Mexican urban guerrilla group

The Práxedis G. Guerrero Autonomous Cells of Immediate Revolution (Células Autónomas de Revolución Inmediata Práxedis G. Guerrero, CARI-PGG/FAI) was an anarchist urban guerrilla group that centered its attacks in the metropolitan area of the Valley of Mexico, extending some attacks to neighboring states. This group, along with a dozen other cells, came to be considered a serious threat to the stability of the Mexican capital according to publications made by CISEN.

==History==
The group was named in honor of Práxedis G. Guerrero, the philosopher, poet, editor, journalist and fighter opposed to the Porfiriato, linked to the Flores Magón Brothers and killed during one of the first armed actions of the Mexican Revolution. The European police became more interested in the fight against anarchism (which they equated with terrorism) than against drug trafficking. This was demonstrated by a report on "terrorist tendencies in the EU" explaining the alarm of Europol. According to a report from the National Center for Planning, Analysis and Information to Combat Crime (CENAPI), groups of this ideology emerged from a network of anarchists with a presence in Chile, Spain, France and Italy, and were being investigated by Europol. According to the report, these groups were motivated mainly by the defense of animals and against nanotechnology. However, in the last years of the group, its tactics evolved, having as references the terrorists Mauricio Morales and Theodore Kaczynski. The group was coordinated with groups such as the Individualists Tending to the Wild, the Animal Liberation Front, the Earth Liberation Front, the Mariano Sánchez Añon Insurrectional Cell, and the Brigades of Revolutionary Action for Propaganda of the Deed and the Simon Radowsky Armed Action, with which they organized sabotage and coordinated attacks around the country, especially in the State of Mexico and Mexico City.

===First Attacks===
The group's first attack was on September 8, 2009: it claimed responsibility for a homemade explosive in a Bancomer branch in the mayor of Tlalpan, in Mexico City, reporting another explosion on September 10 at an automotive agency belonging to Renault, these attacks being in response to spending on the remodeling of the North Prison and the repression exercised by the government against insurgent cells. The detainees were arrested the following year after a failed attack in which a militant was injured.

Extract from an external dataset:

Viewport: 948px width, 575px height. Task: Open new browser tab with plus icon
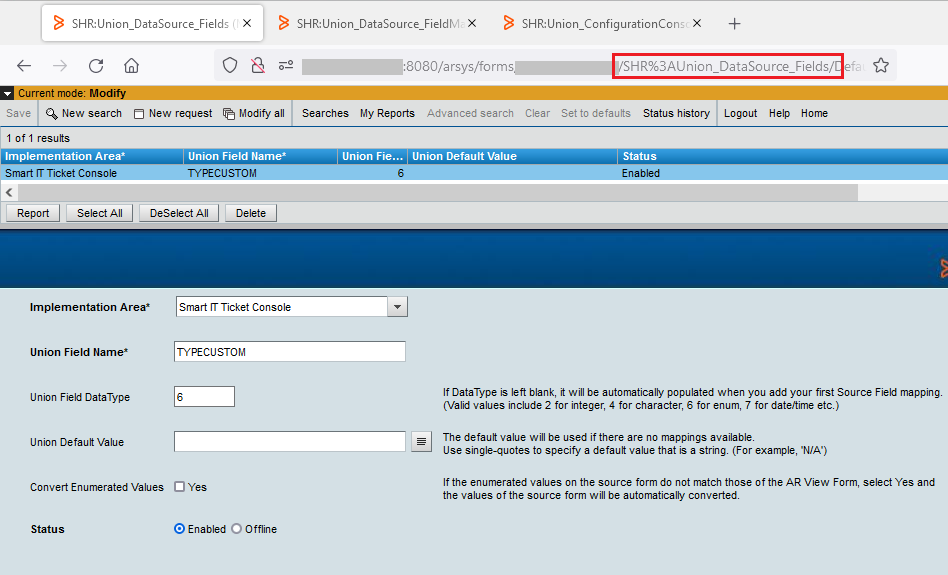pos(735,23)

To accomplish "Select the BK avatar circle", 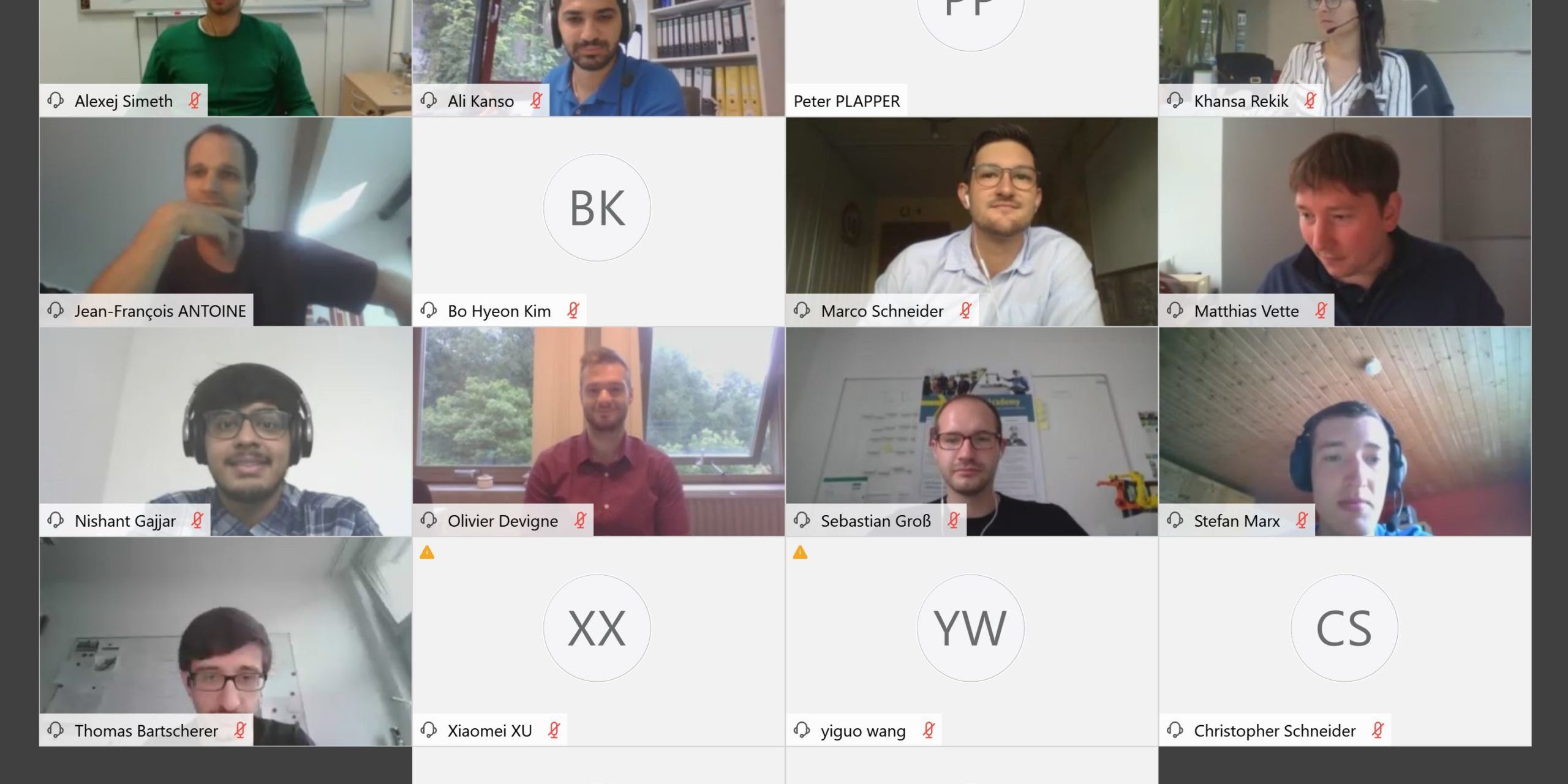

On May 3, the group carried out an attack with explosives on a Santander branch in the Narvarte neighborhood of Mexico City, in retaliation for the murder of two indigenous activists in the state of Oaxaca, in addition to claiming a fire against two trucks belonging to the Atayde Hermanos circus. On October 5, 2010, they claimed responsibility for the burning of two patrols in the municipality of Chicoloapan de Juárez, without the authorities commenting on this incident. The group carried out several similar attacks in the State of Mexico.

===Attacks===
On May 24, 2011, the group claimed responsibility for an explosive attack against a Starbucks coffee shop in Paseo de la Reforma, and the following day, claimed responsibility for the attack with homemade explosives that occurred early Monday at the Santander bank branch in Benito Juárez and another in Iztacalco. Months later, on September 23 a branch of the Federal Electricity Commission was attacked with explosives that damaged the facade and the lobby of the building. The group claimed responsibility for the attack, exclaiming that "The use of electricity, in addition to constituting one of the main threats to the planet, is a key source of manipulation and social control." In subsequent months, arson or explosive attacks were claimed, but not reported by the press or authorities.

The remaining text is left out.